WHAT TO WORK ON
Note each line of the entries that includes "info". Then copy those lines.

(Stored data)
*****
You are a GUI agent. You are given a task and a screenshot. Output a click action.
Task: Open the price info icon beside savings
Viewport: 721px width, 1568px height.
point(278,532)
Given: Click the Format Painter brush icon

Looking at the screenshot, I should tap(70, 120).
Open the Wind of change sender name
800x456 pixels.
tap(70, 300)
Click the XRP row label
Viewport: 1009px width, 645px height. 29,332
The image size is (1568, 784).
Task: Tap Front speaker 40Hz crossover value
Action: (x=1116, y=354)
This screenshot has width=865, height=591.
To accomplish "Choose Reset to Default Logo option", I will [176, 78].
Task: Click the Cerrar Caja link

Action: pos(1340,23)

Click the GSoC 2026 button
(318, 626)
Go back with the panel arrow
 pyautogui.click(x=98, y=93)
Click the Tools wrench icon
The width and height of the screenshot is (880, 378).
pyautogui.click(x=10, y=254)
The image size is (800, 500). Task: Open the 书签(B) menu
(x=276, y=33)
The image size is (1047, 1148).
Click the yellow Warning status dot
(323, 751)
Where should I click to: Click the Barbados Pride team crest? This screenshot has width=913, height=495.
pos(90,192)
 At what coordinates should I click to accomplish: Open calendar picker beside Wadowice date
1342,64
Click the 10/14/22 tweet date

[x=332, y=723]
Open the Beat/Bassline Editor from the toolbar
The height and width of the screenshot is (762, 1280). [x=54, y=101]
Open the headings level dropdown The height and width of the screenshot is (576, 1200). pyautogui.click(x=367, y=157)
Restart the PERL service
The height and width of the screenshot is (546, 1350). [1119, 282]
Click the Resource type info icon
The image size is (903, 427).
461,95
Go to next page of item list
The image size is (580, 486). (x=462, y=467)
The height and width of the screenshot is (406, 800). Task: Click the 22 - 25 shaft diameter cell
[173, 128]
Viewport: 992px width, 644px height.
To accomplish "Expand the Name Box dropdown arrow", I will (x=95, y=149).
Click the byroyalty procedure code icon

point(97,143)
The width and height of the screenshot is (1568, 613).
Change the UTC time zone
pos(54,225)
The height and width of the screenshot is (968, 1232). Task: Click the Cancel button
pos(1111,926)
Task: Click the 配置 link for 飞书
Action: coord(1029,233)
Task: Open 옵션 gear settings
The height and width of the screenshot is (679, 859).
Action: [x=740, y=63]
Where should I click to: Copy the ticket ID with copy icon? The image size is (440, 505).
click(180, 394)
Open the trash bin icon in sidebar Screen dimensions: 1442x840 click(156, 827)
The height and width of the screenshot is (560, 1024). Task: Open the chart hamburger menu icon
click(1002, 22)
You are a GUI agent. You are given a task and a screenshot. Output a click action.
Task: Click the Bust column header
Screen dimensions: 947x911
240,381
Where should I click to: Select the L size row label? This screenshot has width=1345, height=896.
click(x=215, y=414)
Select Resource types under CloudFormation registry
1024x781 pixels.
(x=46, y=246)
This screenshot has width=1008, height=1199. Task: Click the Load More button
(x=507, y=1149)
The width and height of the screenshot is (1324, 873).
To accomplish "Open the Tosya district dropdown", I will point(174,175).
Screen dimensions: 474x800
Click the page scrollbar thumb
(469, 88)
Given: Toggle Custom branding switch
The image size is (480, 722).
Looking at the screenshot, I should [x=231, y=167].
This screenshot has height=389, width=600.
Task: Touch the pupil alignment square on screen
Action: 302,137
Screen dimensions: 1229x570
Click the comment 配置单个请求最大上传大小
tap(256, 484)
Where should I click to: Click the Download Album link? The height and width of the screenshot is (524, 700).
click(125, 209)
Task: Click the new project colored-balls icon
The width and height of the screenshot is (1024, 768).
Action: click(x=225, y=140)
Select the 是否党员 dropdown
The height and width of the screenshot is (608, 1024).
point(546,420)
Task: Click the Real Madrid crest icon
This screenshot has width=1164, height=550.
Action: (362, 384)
*****
REPLY
Task: Open the price info icon beside savings
Click the Resource type info icon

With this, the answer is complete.